To help all students start school strong, superintendents, school administrators and public officials gathered at Star Lake Elementary School and urged state legislators to invest in the Early Childhood Education and Assistance Program (ECEAP), which is the state’s preschool system. Two days later, Governor Jay Inslee agreed, proposing 3,000 new spots in ECEAP classrooms over the next two years.
“All of us as adults, both in and out of education, are hypocrites if we say we are committed to equity, access, and closing the gap but don’t fight to ensure that we are funding pre-k and full-day kindergarten for every child in the state of Washington,” Highline School District Superintendent Susan Enfield said last week. “And so we have to impress upon our legislators, our communities, that this is the very best place that we can put our dollars.”
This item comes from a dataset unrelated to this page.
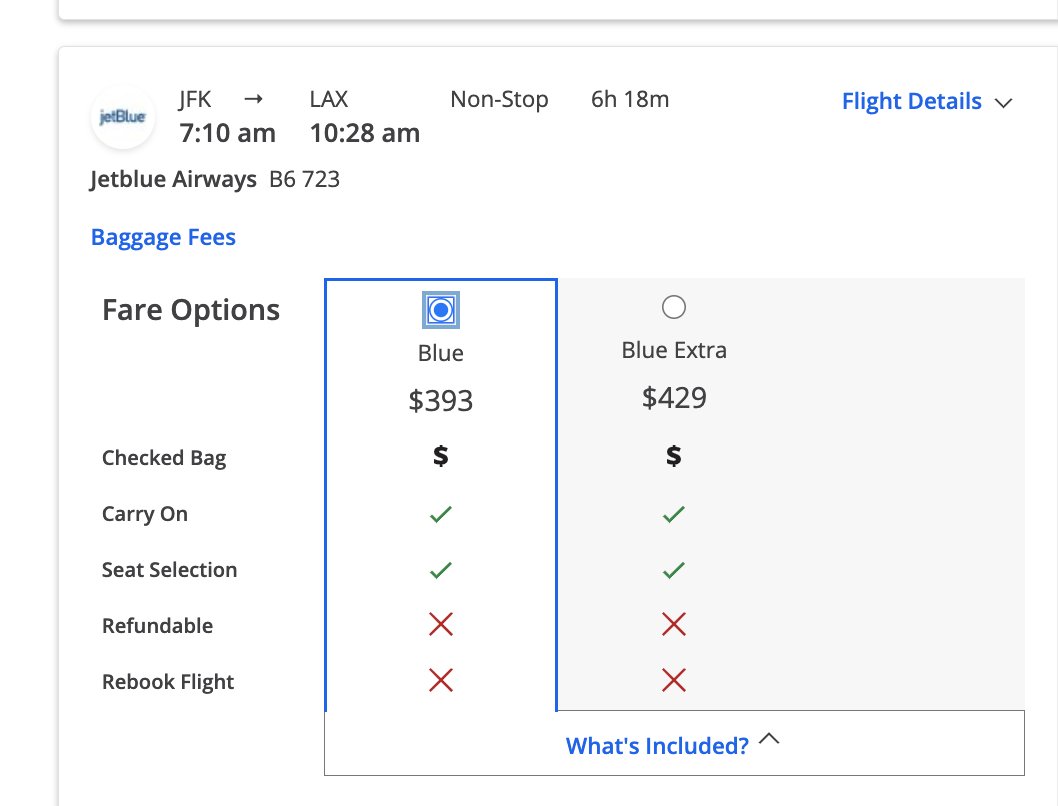
Task: Click the Blue fare seat selection checkmark
Action: (440, 570)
Enfield sees the problem every day in her own district, where only 20 percent of eligible children attend high-quality pre-kindergarten. Overall, ECEAP reaches a woeful 37 percent of all eligible families.
This is an issue that bridges the political divide. In the state legislature, leaders from both sides of the aisle are lining up to support better preschools and early education. Yesterday, the bipartisan coalition leading the state Senate proposed adding 860 new ECEAP slots over the next two years, at a cost of $22.4 million.
Why? High-quality preschool is a good education and fiscal policy. When students attend strong preschools they are set up to succeed throughout elementary, middle and high school. And a tall and growing stack of studies shows this type of early education saves the K-12 system money by reducing costly special education and remedial interventions.
The Bremerton School District, for example, saves $4,000 per child in kindergarten because it spends fewer dollars on special education and other services thanks to its model early education system that closely connects pre-k and K-3.
Preschool is also a key to solving one of public education’s most stubborn problems: low high school graduation rates. Children who don’t receive high-quality early learning are 25 percent more likely to drop out, according to research cited by the Washington State Association of Head Start & ECEAP, which organized the event.
“We are as a state, investing tons of money in ‘dropout prevention,’ investing tons of money in incarcerating our youth, when really we know the answer comes in early childhood,” Erin Jones, Federal Way School District’s Director of Achievement and Inclusion, said at the Kent, Wa., school. “Drop out is not a secondary issue. It’s not a middle school and high school issue. It’s a preschool and kindergarten issue.”
That’s because in a well-designed preschool, children lay the foundation of critical skills, such as self-control and persistence, they need for a strong start and finish in school.
“I don’t know that I’ve ever had to refer any of my ECEAP children for special services, or even had any that have truly struggled. Because they didn’t need it – they’re my leaders,” Marla Claffey, a kindergarten teacher at Mark Twain Elementary, said. “They’re the ones I count on. They can run things. they can do things. They’re ready.”
The next step is clear. Washington state needs to invest in ECEAP and early education. It will help students and save money now and later.
(Paul Nyhan works with the Washington State Association of Head Start & ECEAP on efforts to increase investments in high-quality early education. He also writes the early education blog, Birth to Thrive Online, for Thrive by Five Washington.)